Grounded is working in partnership with The African Healing Garden and the Larimer Consensus Group to conduct a two-year study of a vacant lot in Larimer, exploring ways to use this space (as well as others in the future) to improve the ecological health and wildlife habitat of such spaces.

The project intends to beautify the community while exploring wildflower meadow and shrub/tree border plantings on urban vacant lots. Grounded has secured grant funding to plant and maintain the lots for at least 2 seasons. The project will help to establish new best practices for mid-term and long-term treatment of vacant land in the urban setting, with the potential to influence policy and maintenance practices at a systems level.

The proposed plan for the site includes (3) meadow test plots 30’x60’insize, separated by grass and clover pathways. The plots will test for variables including seed mixes, and maintenance intensity. Additional small trees and shrubs are planned for the front of the site to increase habitat, biodiversity, seasonal interest, and shade along the road.

Site preparation activities completed in May 2021 after several delays in obtaining site access, and a necessary pivot to a new location. These included the rehabilitation of several vacant parcels along Meadow Street in Larimer, in coordination with a local contractor, nearby residents, and the local community organizing group. Site rehabilitation included aggressive non-native species management (Japanese knotweed and Canada thistle), removal of anthropogenic debris leftover from improperly performed demolitions, site leveling, importation of topsoil, and installation of irrigation apparatus.
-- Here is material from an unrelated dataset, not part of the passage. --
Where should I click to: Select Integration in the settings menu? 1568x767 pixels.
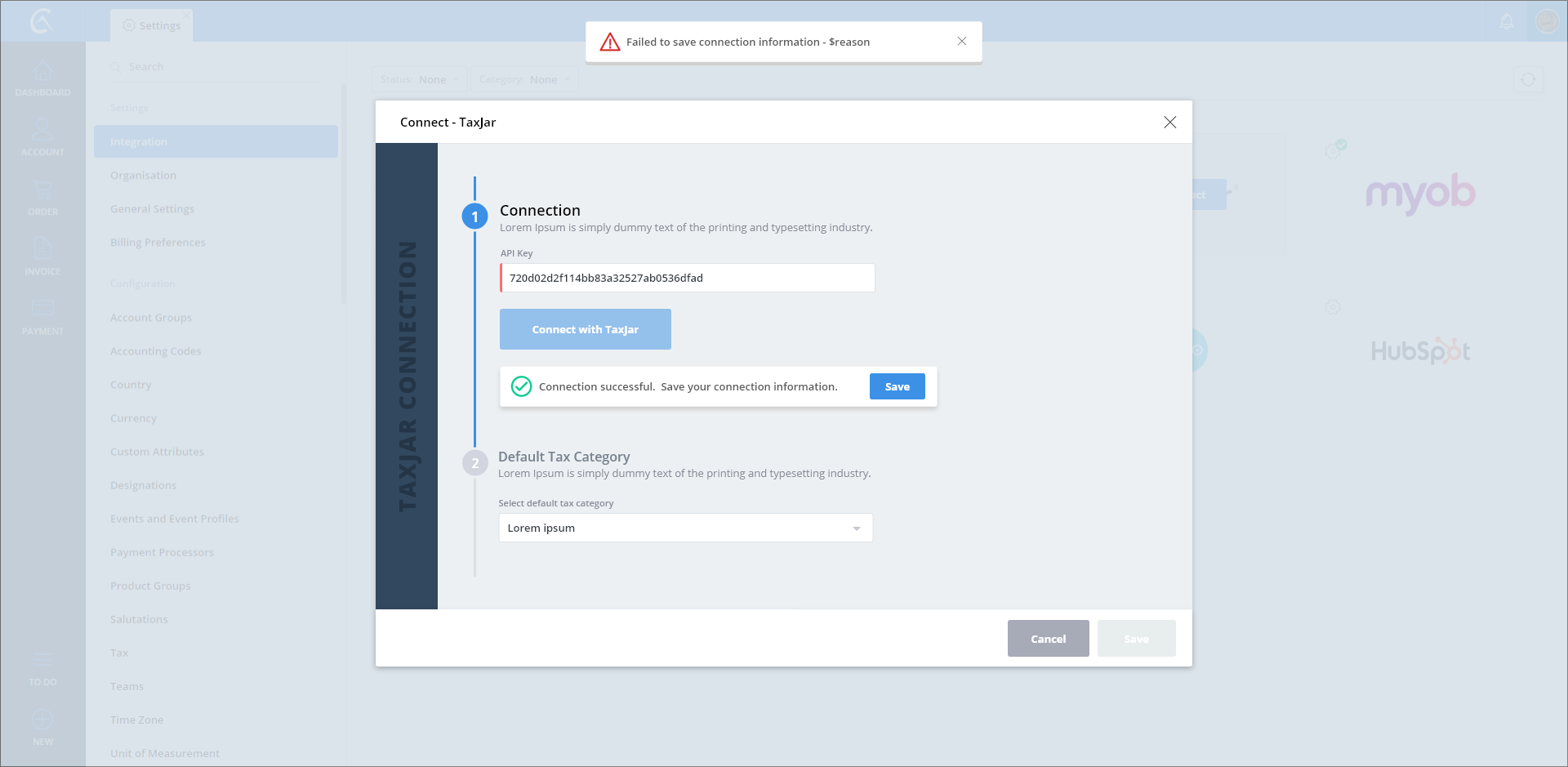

In order to establish a highly biodiverse, ecologically valuable meadow planting on an area that had been managed on an irregular basis as a short, low-quality lawn, we seeded using a baseline butterfly & hummingbird mix supplied by Ernst Conservation Seeds. However, based on our biodiversity goals for the space, we made the decision to supplement this pre-selected mix with additional species to broaden the number of invertebrate species served on site (thus offering additional value to higher trophic levels, such as birds and mammals). In particular, applied plant species that would provide provisioning services for invertebrate species listed as ‘Species of Greatest Conservation Need’ in the Pennsylvania 2015-2025 Wildlife Action Plan, including (but not limited to): Rusty-patched Bumblebee, Yellow-banded Bumblebee, Dusted Skipper, Northern Metalmark, Frosted Elfin, Silvery Checkerspot, Monarch, Persius Duskywing, Baltimore Checkerspot, Goldenrod Brindle, Vernonia Borer Moth, Graceful Clearwing, and Phyllira Tiger Moth. While not all of these species have yet been observed in the space during our species census events in coordination with local environmental education nonprofit Pennsylvania Master Naturalist, it is Grounded’s hope that as the meadow matures more of these species will take refuge in this oasis of biodiversity amidst short shorn lawns and monoculture stands of aggressive non-native species.